Oskar looked at the floor and nodded glumly.

“Well, if that’s true, then I think maybe your dream was a good thing.”

He looked up at her with a confused expression.  “What do you mean?  How can that be true?”

“Because in your dream, you fought it.  You resisted; you didn’t give in.  And that doesn’t surprise me, Oskar.  Because I knew from the moment I met you that you were a very kind and thoughtful person.  You have a strong streak of . . . of humanity, I guess.  In fact, that’s one of the reasons that I fell in love with you—because you did care so much.  And you cared about me, even though I’m just about the most messed up person in the whole world.

“Oskar, I would have been very surprised if you weren’t going through the things you are going through right now.  Surprised, and maybe even disappointed, I think.  I’ve never liked doing what I have to do, and I would have found it very strange if you had been happy to do it.  Because it’s not fun.  It’s not pleasant.  It’s awful, in fact.  I know that.

“But let me ask you something: do you think I’m a monster?”

He raised an eyebrow and answered her immediately.  “No--of course not.  You saved me, didn’t you?  You cared about me, too.”

Eli reached over and touched his cheek.  “That’s right; I did.  And I still do—very, very much, Oskar.  So, do you think I could’ve done that, if I was like that man in your dream?”

“No.”

“So what does that tell you about what it’s like to be me?”

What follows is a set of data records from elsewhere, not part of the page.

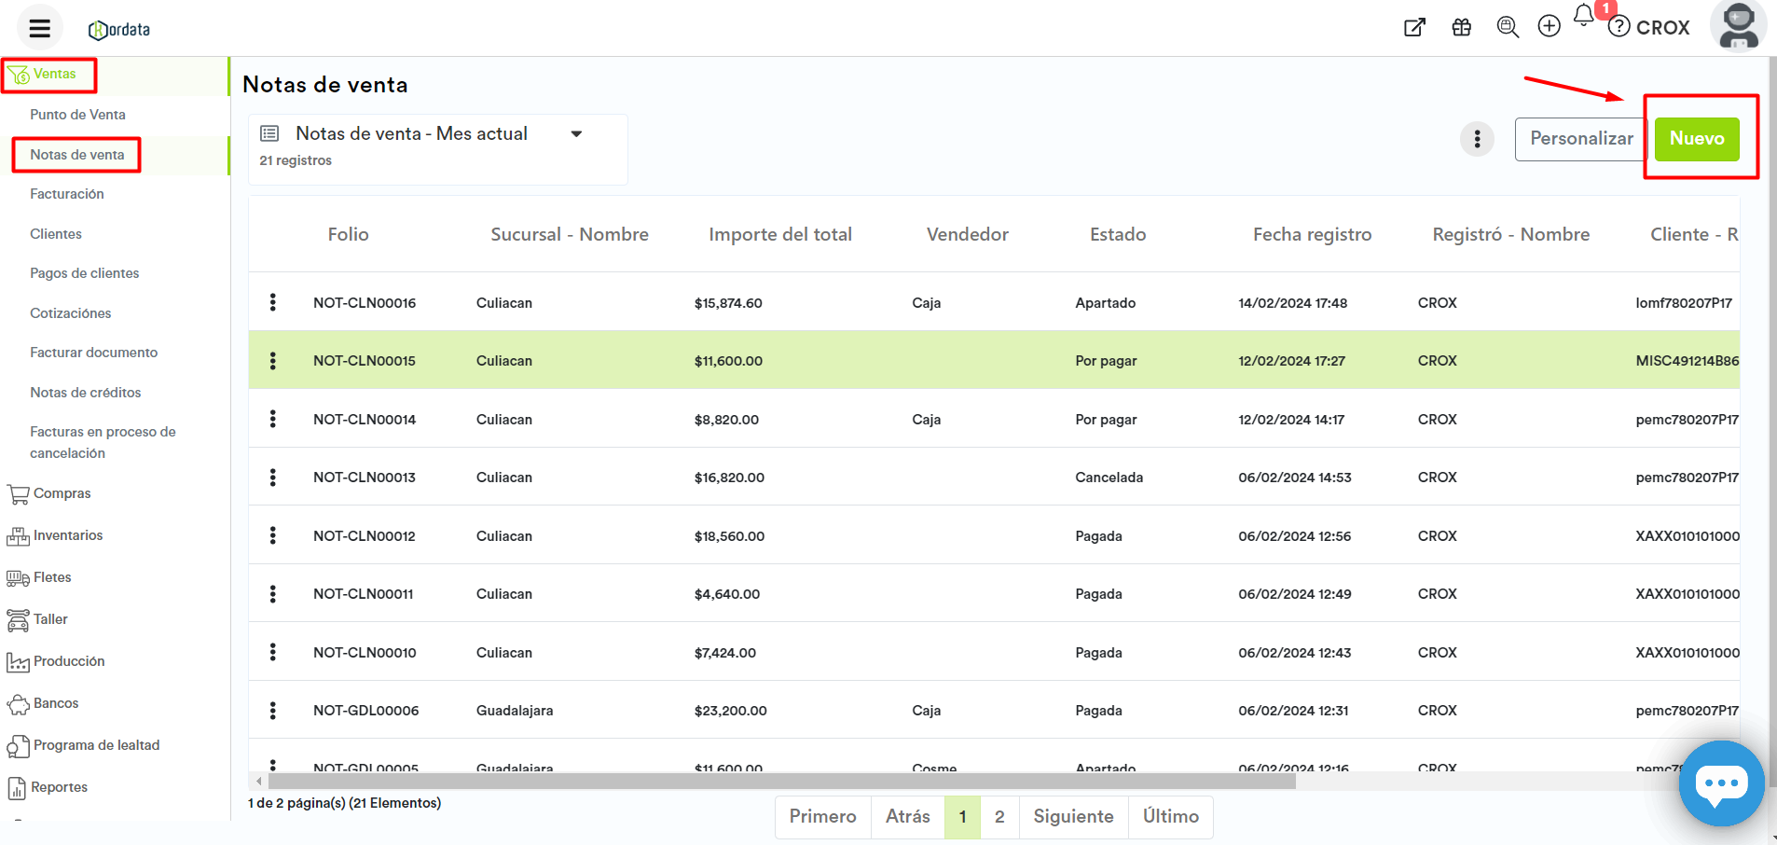1777x845 pixels.
Task: Click the horizontal table scrollbar
Action: (x=781, y=782)
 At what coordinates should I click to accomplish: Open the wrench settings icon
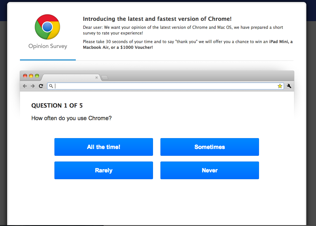(289, 86)
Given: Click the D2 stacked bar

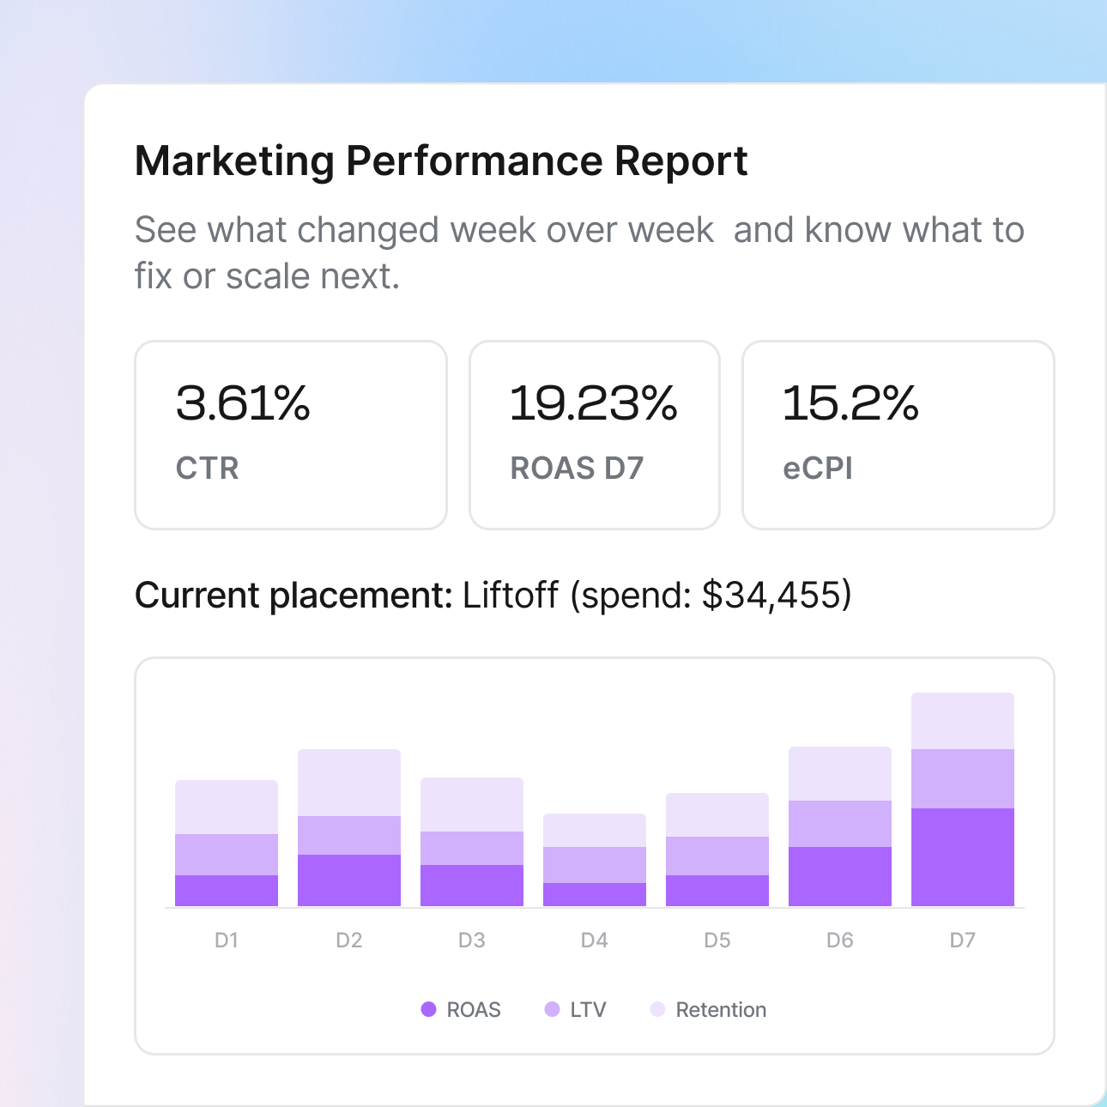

He looked at her with a puzzled expression and spoke hesitantly.  “That it’s possible . . . that . . . well, how old did you say you are, again?”

“About 220 years.”

“That maybe I can kill people and still be . . . human?”

She nodded slowly and then softly said, “Yes.  It’s possible.  Hard, but possible.  Like I told you before, Oskar—you can still be a good person in your heart, even though you must do terrible things to survive.  If you’re sorry for what you’ve done, and don’t . . . take pleasure in it; don’t revel in it.”

“Well, but I . . . I did revel in it, Eli; that’s the thing.”  He looked up at her face, which was now only a few inches from his own.  “When you opened his throat like that, and we were . . . eating—” he closed his eyes and turned his head away, “I enjoyed it, the taste of it, more than anything I’ve ever eaten before.  I wanted it so bad, Eli!”  He looked at her intently with apprehension.  “And I knew it was wrong, but I had this terrible feeling of wanting to—take him, possess him; make him mine.  Take his life.  And then when I saw you afterwards, I had this really weird feeling, too.   Like you were this . . . conquering goddess, or something.  All powerful, all—”

 “A what?  A conquering goddess?”  She surpressed a chuckle and started to give him a bemused look, but then saw how serious he was, and stopped.

“It’s crazy and it sounds stupid, I know it,” he admitted.  “But you don’t understand how I felt.   You were so . . . beautiful in that moment.  Like you were able to do that to him without hesitation, without worrying about everything, like I was worrying. And there was something about that willpower that was so . . . so--”  He shook his head, unable to explain further.

“Oskar.”  She touched him; lifted his face to hers.  “I feel sorry for what I have to do, too.  Maybe in the moment, I do what I need to do.  But I never feel good about it.  I hope you understand that.”

“Yes.  I know.”

Eli got up and went over to a small portable radio sitting in a corner.  She turned it on and then went back to Oskar; took his hand and stood him up beside her.

“Can we dance for a little while, please?”

Oskar came out of his funk a little.  “Yeah—of course.  But I’m not very good, you know.  I never learned a thing about dancing.”

“Me neither.  But if you can hug me and walk at the same time, I think we’ll be good.”

His smile broadened.  “I can do that, I think.”

They moved slowly in circles around the room with their arms around one another, their chins resting on each other’s shoulders.  The radio had been tuned to a classical station, and a piano melody by Saint-Saëns, Le Carnaval des Animaux: Le Cygne, filled the room.  Eli spoke softly in his ear.  “This reminds me of the first time you hugged me, Oskar.  That was one of the most wonderful moments of my life.  I’ll never forget that.”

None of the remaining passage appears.